▶ DIRECTIONS:
Show all lines of the entries in which the word "Task" is found.
* * * * * * * * *
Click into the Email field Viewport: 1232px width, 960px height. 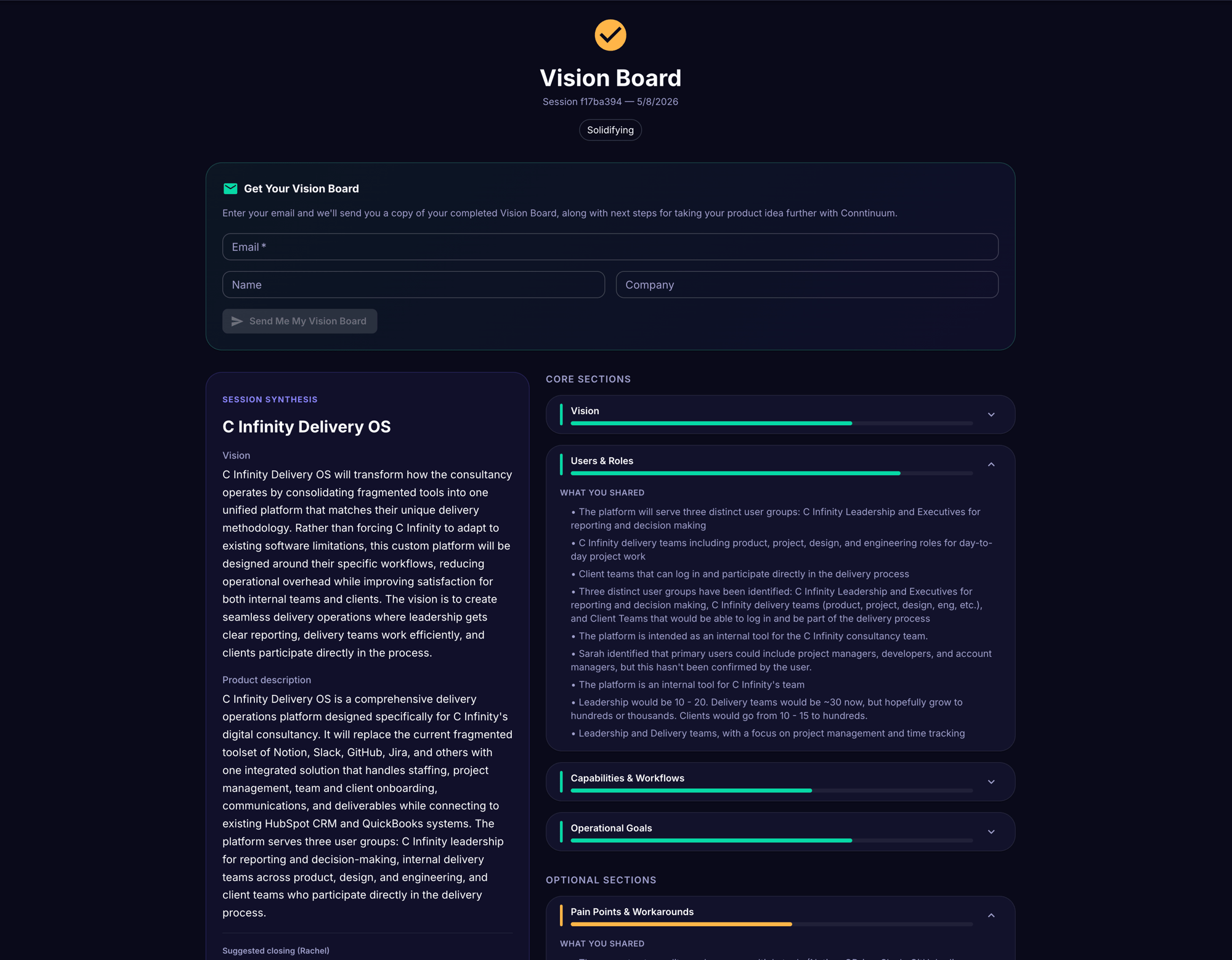[610, 246]
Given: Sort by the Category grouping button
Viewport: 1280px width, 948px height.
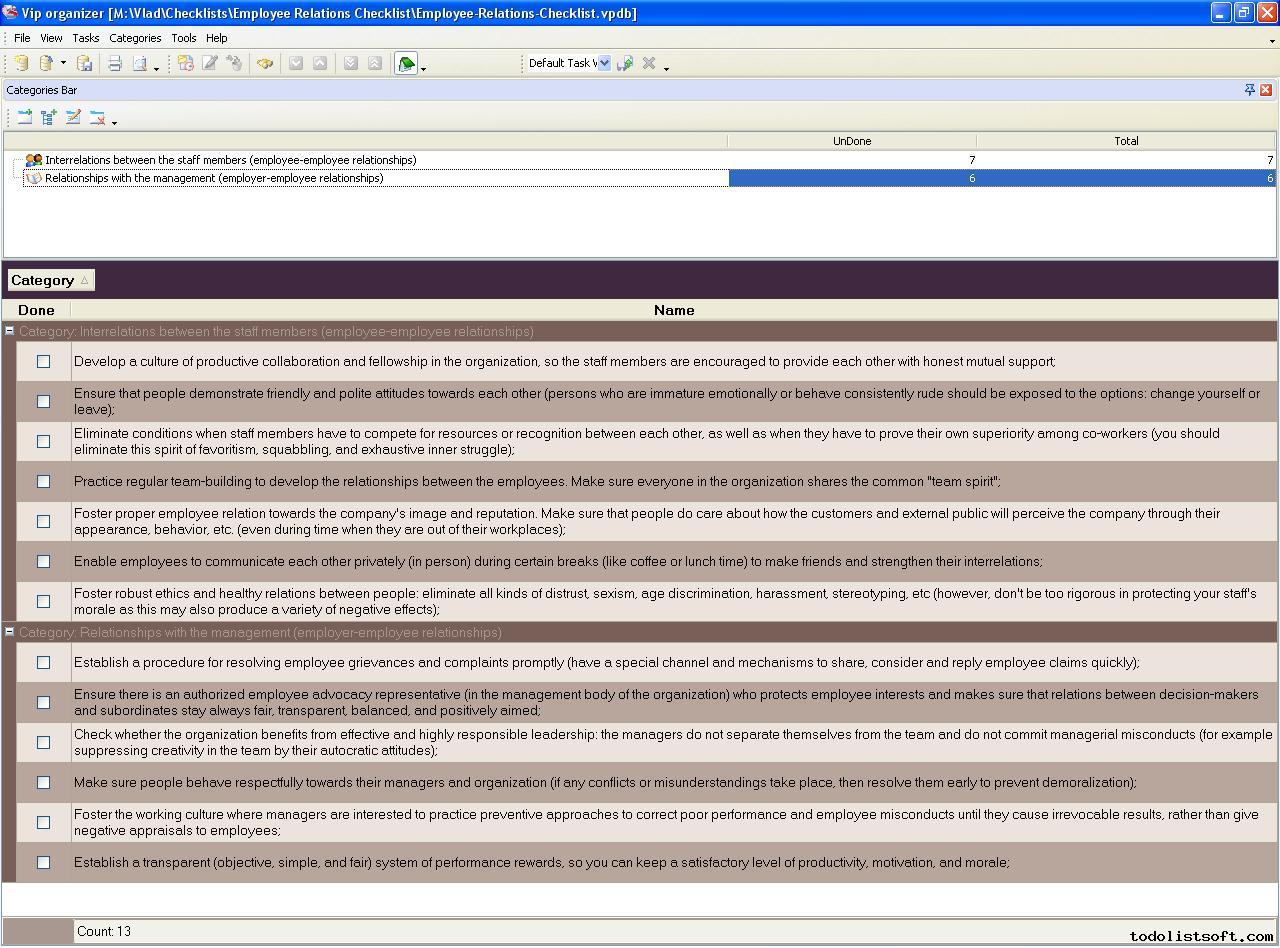Looking at the screenshot, I should [50, 281].
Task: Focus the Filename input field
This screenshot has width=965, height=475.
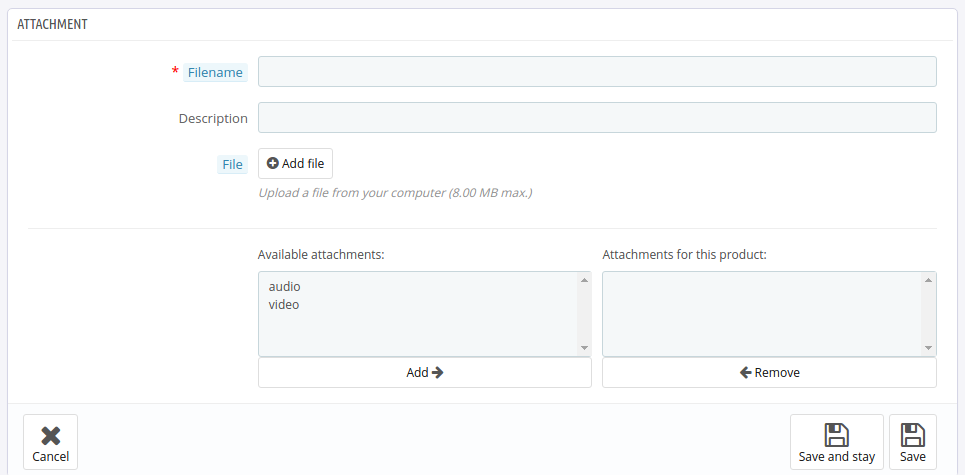Action: point(597,71)
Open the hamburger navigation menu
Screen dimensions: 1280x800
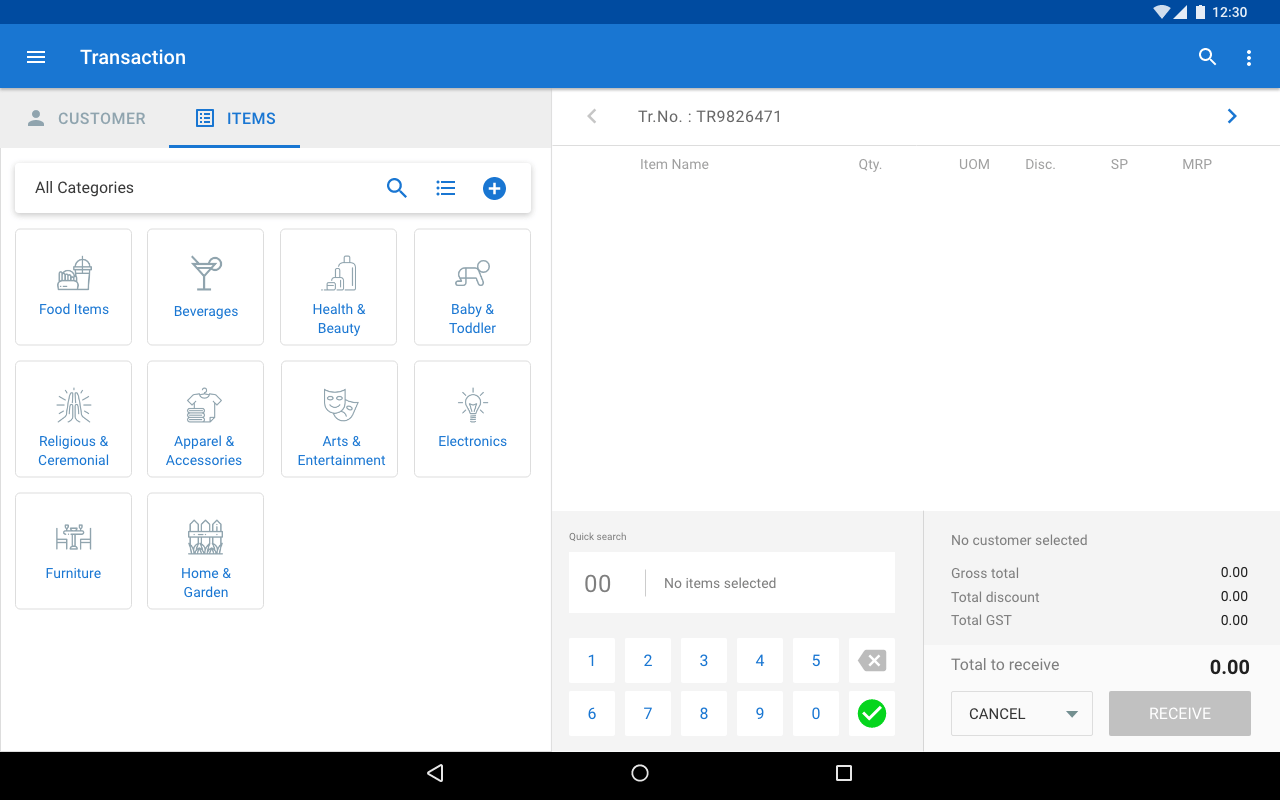click(x=36, y=57)
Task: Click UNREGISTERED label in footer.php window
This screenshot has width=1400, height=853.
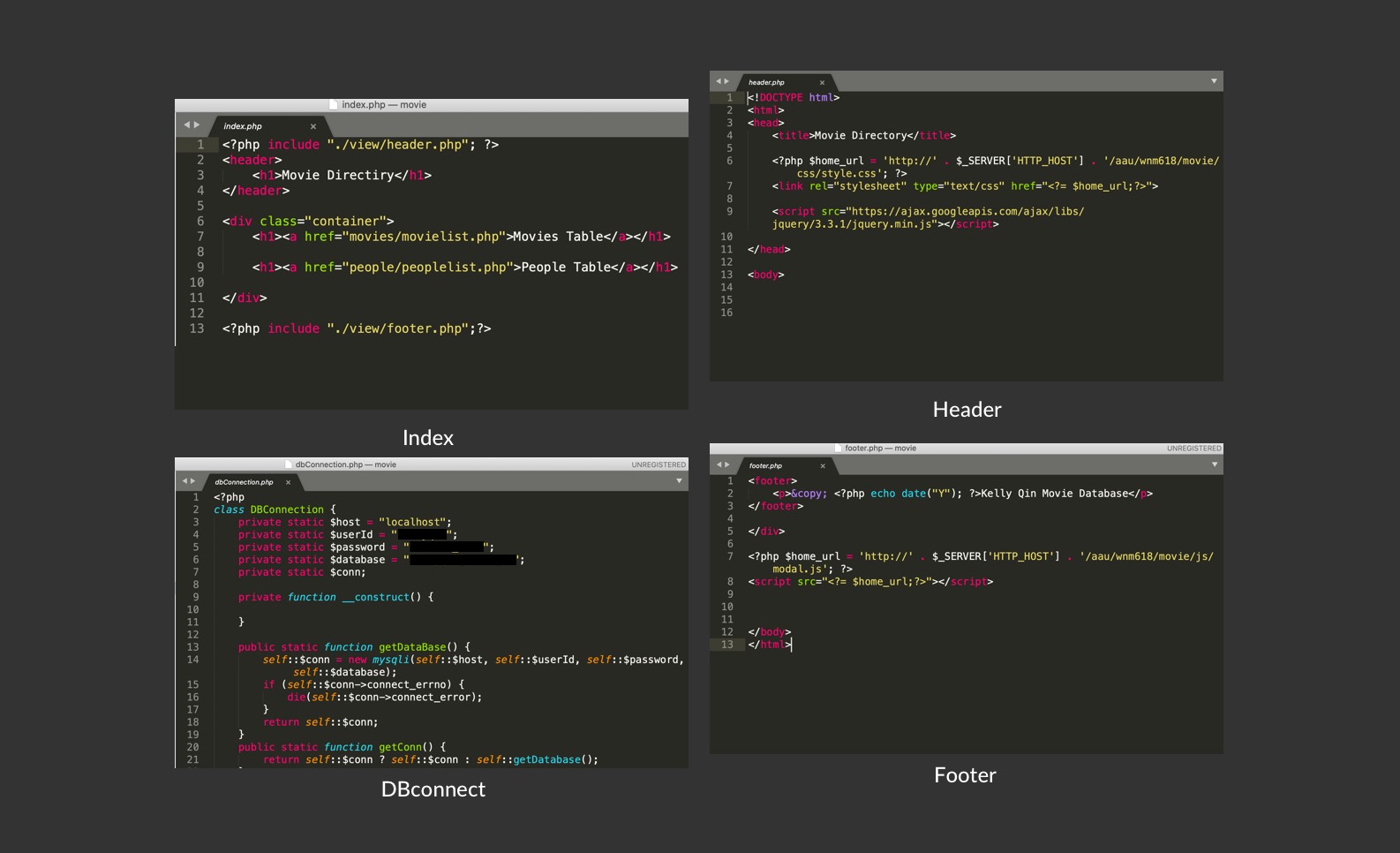Action: tap(1193, 449)
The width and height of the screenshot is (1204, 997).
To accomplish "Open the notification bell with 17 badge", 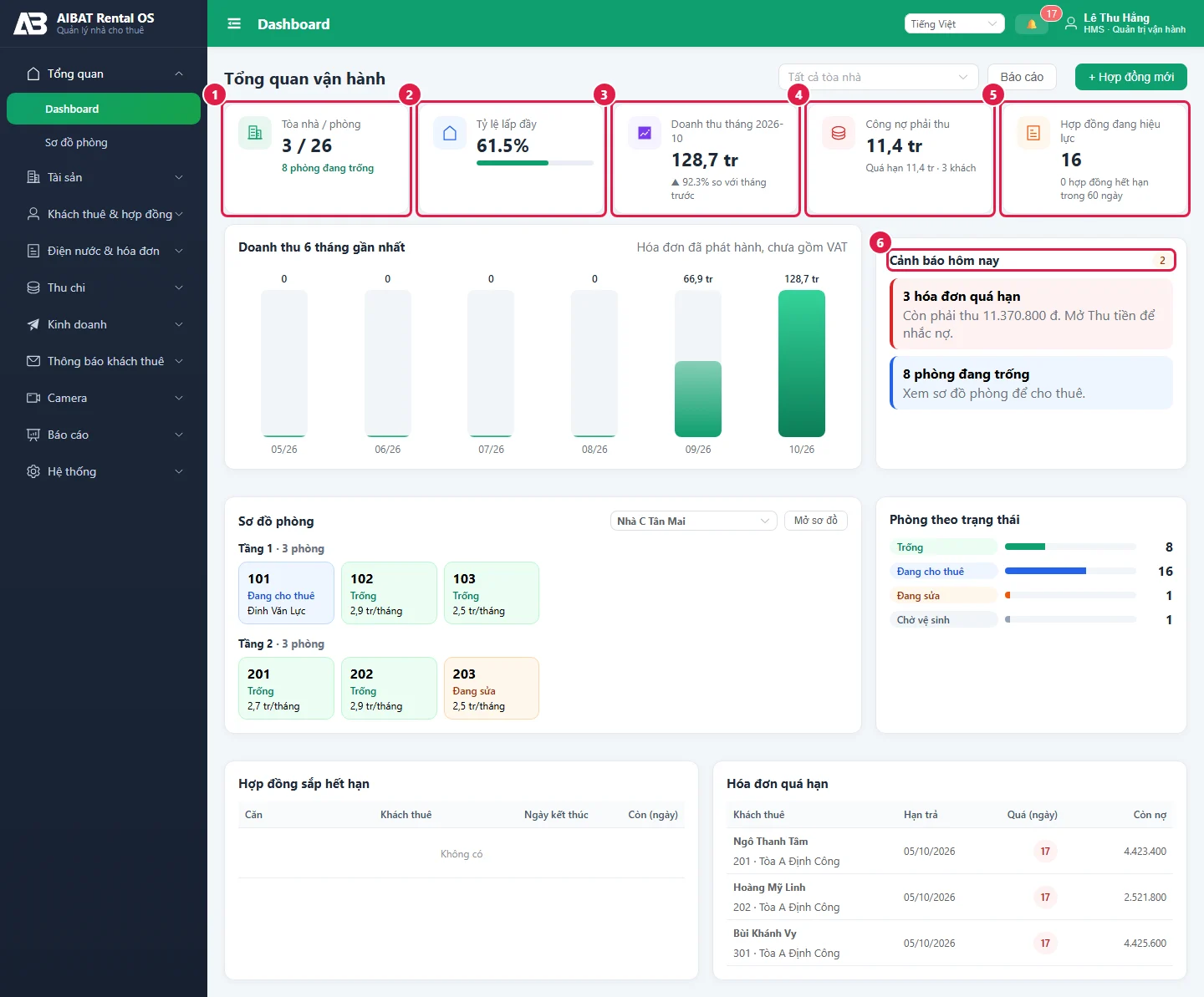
* * * * * * * * *
▶ RESPONSE:
Task: Focus the Filename input field
Task: Click UNREGISTERED label in footer.php window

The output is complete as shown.